I’m certainly not anti-analytics, but find it important to understand and weigh the trade-offs of any technology. Since this is simply a hobby site as opposed to some ad powered revenue generator, there isn’t much benefit to such a complex or invasive tracking apparatus.

While I don’t need everything that Google Analytics offers, it is definitely helpful to have an idea of which content people find valuable. This is also something that I have to report to the Google Developer Expert program. But even with these requirements it’s clear that there’s a difference between analytics that track my readers and those that track what content on my site they access.

Server Side Analytics⌗

The solution to getting this sort of information without violating my readers trust is Server Side Analytics. With Server Side Analytics, reports are generated from the server access logs, as opposed to a snippet of JavaScript that runs in a user’s browser. This means that you can easily track how many times a page is requested, and even some high level information like what OS your readers use, but you aren’t helping any company track specific users around the whole internet.

My first thought was to switch to serving my site through CloudFlare’s CDN, and use their analytics feature to understand how many visitors accessed my site. I quickly realized, however, that their analytics dashboards were limited to site level reports, without allowing me to see the specific page access numbers.

While setting up and testing CloudFlare analytics, I realized that I should be able to get all the information I need from server access logs. This thought led me to the GoAccess project, a visual web log analyzer that creates reports similar to those of Google Analytics, purely by analyzing your web servers access logs.

GoAccess seemed like the perfect solution for my non-invasive, server side analytic report needs. Unfortunately, it wouldn’t work with my existing host, GitHub Pages, since GitHub doesn’t make the access logs available.
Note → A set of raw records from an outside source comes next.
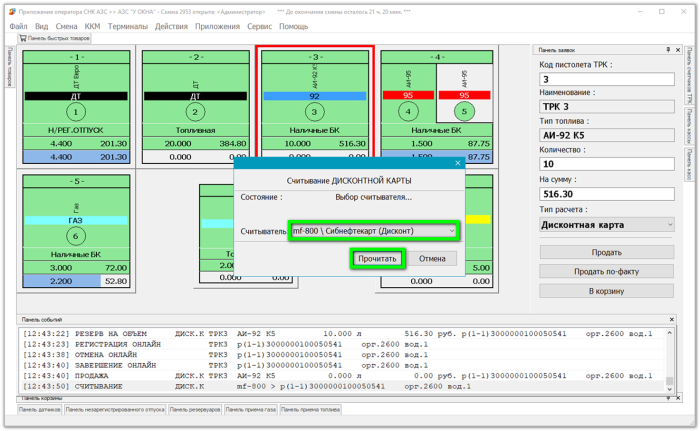Select nozzle circle 4 on pump 4
The height and width of the screenshot is (431, 700).
(x=408, y=111)
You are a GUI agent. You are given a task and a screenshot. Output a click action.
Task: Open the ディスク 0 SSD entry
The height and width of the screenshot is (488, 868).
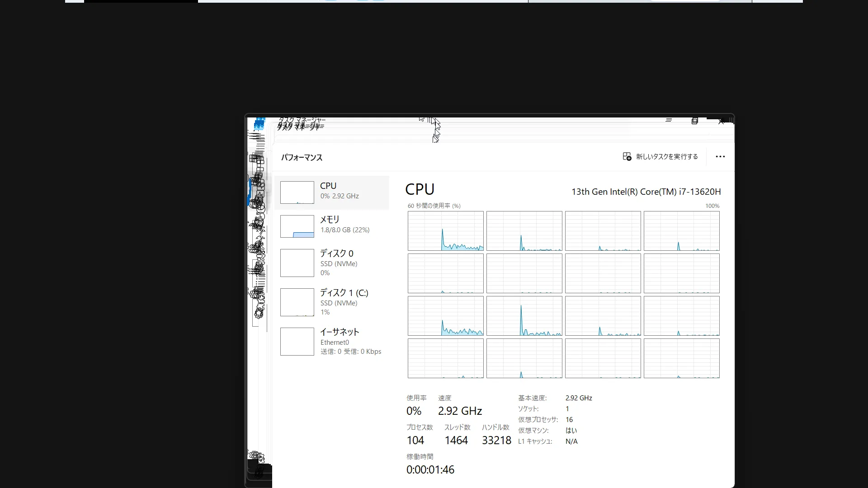point(332,263)
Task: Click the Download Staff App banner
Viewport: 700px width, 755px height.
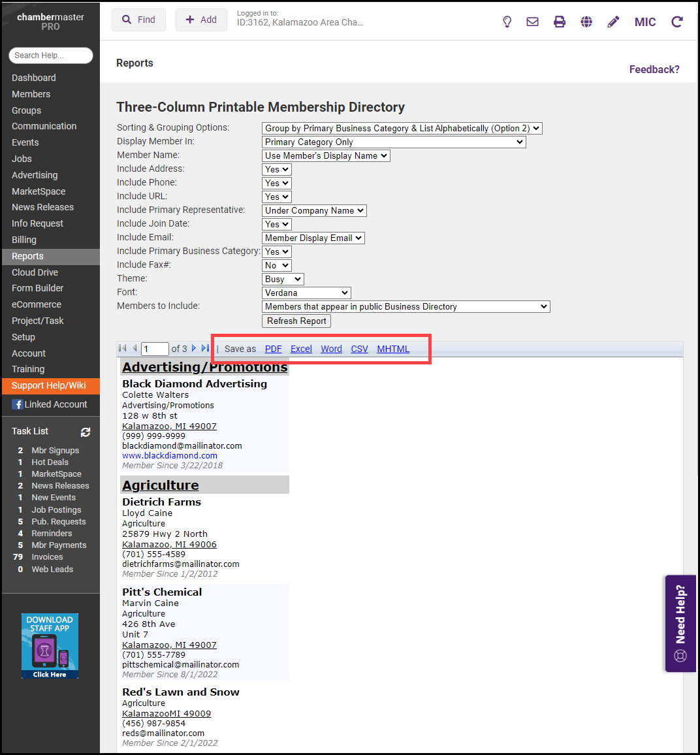Action: pyautogui.click(x=50, y=646)
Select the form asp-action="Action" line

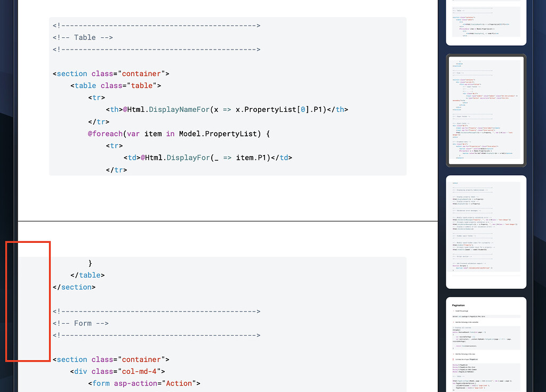tap(143, 383)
Due to some past work experience, I knew that I could easily host a static website using Amazon S3 and their CloudFront CDN and have the CDN access logs saved to an S3 bucket.

After quickly confirming that Hugo sites are absurdly easy to deploy to Amazon Web Services (AWS), I spent an evening in the AWS console setting up the buckets and CDN to host my site. I then updated my GitHub Actions to deploy there, instead of GitHub Pages, and went to bed. You may have seen the result:

Got a ssl certificate error when trying to access:
NET::ERR_CERT_COMMON_NAME_INVALID
— Black Lives Matter - Grégory Lureau (@glureau) June 10, 2020

A quick SSL certificate update and things were back to normal. :)

The next step was to get GoAccess processing the log files and displaying them somewhere.

GoAccess and CloudFront⌗

While GoAccess has support for processing logs in realtime and serving them via it’s own http server, CloudFront doesn’t provide realtime logs. Instead, it puts gzipped log files in an S3 bucket periodically, roughly every 5 minutes in my case. That makes running a server, complete with streaming web socket support, overkill.

What I decided on, instead, was a simple Docker container that would sync the logs and process them as a CRON job. Over the last couple of weeks, with some testing help from Jake Wharton, I created a docker container to do just that.

I run the container using Docker Compose on my home server, and it allows you to automatically sync log files from S3 and process them using GoAccess. Here’s the configuration I use to process my logs.

analytics:
  container_name: analytics
  image: rharter/goaccess-cloudfront
  restart: unless-stopped
  environment:
    - PUID=${PUID}
    - PGID=${PGID}
    - TZ=${TZ}
    - AWS_ACCESS_KEY_ID=${AWS_ACCESS_KEY_ID}
    - AWS_SECRET_ACCESS_KEY=${AWS_SECRET_ACCESS_KEY}
    - BUCKET=ryanharter.com-access-logs
    - CRON=*/30 * * * *
    - PRUNE=60
  volumes:
    - ${USERDIR}/docker/analytics/logs:/logs:rw
    - ${USERDIR}/docker/analytics:/config:rw

This configuration runs every 30 minutes, syncs log files from my log bucket, processes them with GoAccess and serves them using nginx, and prunes log files that are more than 60 days old.

You can check out the repository for more details and options. Since pasting the configuration above I even updated mine to run a script to upload the processed report to the same S3 bucket that I use to host my website, making my analytics publicly available on my site.

Conclusion⌗

While I’m still tweaking my configuration to give me just the right results, this has proved to be a fun exercise. Not only did I get to use my home server, but I was able to get privacy respecting analytics for my website while keeping it proudly JavaScript free.